Principles of Model Checking
- Front cover
- Author: Christel Baier and Joost-Pieter Katoen
- Subject: Model checking
- Publisher: MIT Press
- Publication date: 25 April 2008
- Pages: 975
- ISBN: 9780262026499

= Principles of Model Checking =

Computer science textbook

Principles of Model Checking is a textbook on model checking, an area of computer science that automates the problem of determining if a machine meets specification requirements. It was written by Christel Baier and Joost-Pieter Katoen, and published in 2008 by MIT Press.

==Synopsis==

An example transition system used to model a process

The introduction and first chapter outline the field of model checking: a model of a machine or process can be analysed to see if desirable properties hold. For instance, a vending machine might satisfy the property "the balance can never fall below €0,00". A video game might enforce the rule "if the player has 0 lives then the game ends in a loss". Both the vending machine and video game can be modelled as transition systems. Model checking is the process of describing such requirements in mathematical language, and automating proofs that the model satisfies the requirements, or discovery of counterexamples if the model is faulty.

The second chapter focuses on creating an appropriate model for concurrent systems, where multiple parts of an algorithm (set of instructions) can be carried out simultaneously by different machines or parts of a machine.

Chapters 3 explores types of rules that a transition system may satisfy: linear time properties. A safety property, such as "no deadlock states are possible", is of the form "an undesirable outcome can never occur". A liveness property, such as "a shared resource will always eventually be made available to a component that requests it", is of the form "a desirable outcome will eventually happen". Fairness properties such as "a traffic light never stops changing colour" can be used as preconditions i.e. assumptions from which other properties can be deduced.

The fourth chapter is about regular and ω-regular language properties, and theoretical machines such as Büchi automata that model the languages. It gives model-checking algorithms to verify properties or find counterexamples.

The fifth and sixth chapters explore linear temporal logic (LTL) and computation tree logic (CTL), two classes of formula that express properties. LTL encodes requirements about paths through a system, such as "every Monopoly player passes 'Go' infinitely often"; CTL encodes requirements about states in a system, such as "from any position, all players can eventually land on 'Go'". CTL* formulae, which combine the two grammars, are also defined. Algorithms for model-checking formulae in these logics are given.

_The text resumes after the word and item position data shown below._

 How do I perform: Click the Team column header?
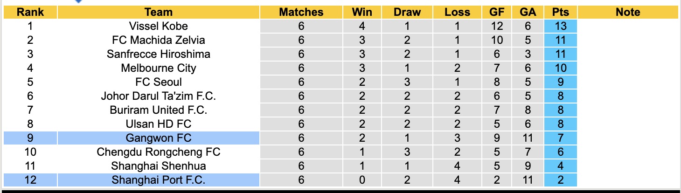coord(159,12)
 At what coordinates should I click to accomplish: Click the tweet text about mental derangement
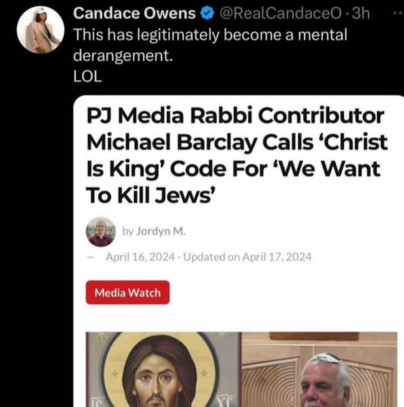pyautogui.click(x=209, y=44)
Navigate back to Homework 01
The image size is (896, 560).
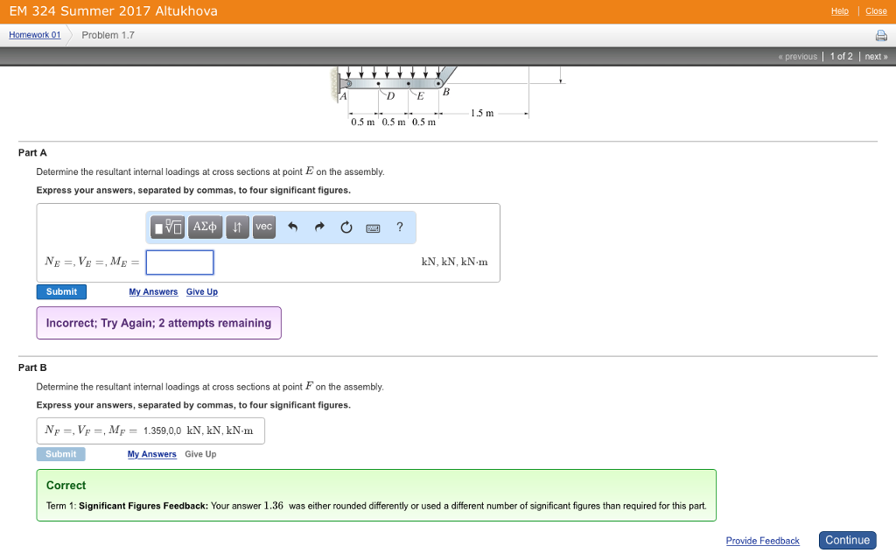33,34
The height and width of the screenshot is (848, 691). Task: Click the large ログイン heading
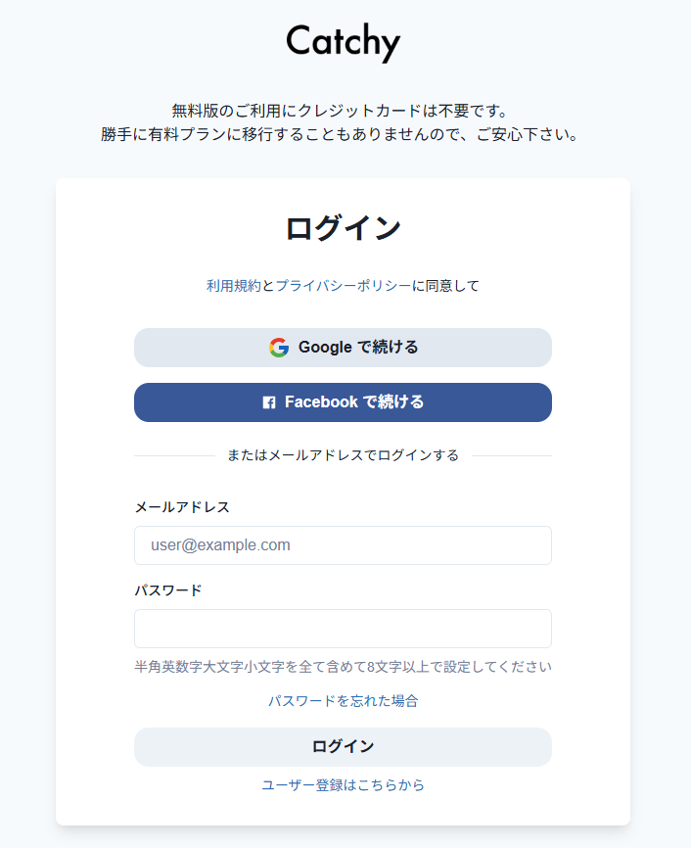(343, 229)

The seventh chapter explores formal ways to compare transition systems, such as bisimulation; the eighth is about partial order reductions that aim to reduce the computation required to verify properties of a model. The ninth and tenth chapters are about extensions to the logics and automata previously considered, including through addition of a clock speed (timed automata) or probabilities (probabilistic automata, based on Markov chains).

==Reception==
François Laroussinie, writing in The Computer Journal, recommended the book to researchers, lecturers, students and engineers, calling the book "impressive". Laroussinie found the textbook comprehensive and accessibly written, with a good number of examples, exercises and motivating ideas for key concepts. With a "unified framework", the first seven chapters cover classical theory and the last three chapters cover extensions of model checking.

In ACM Computing Reviews, Gabriel Ciobanu believed the textbook could be used in advanced undergraduate or graduate courses, and would be useful to researchers. Ciobanu praised the "clear and intuitive" presentation and said it "should be appreciated for its pedagogical approach to covering basic concepts, deep theoretical results, and advanced topics in model checking research".

In 2014, the book was one of the five most-cited academic texts monitored by the Book Citation Index (BKCI).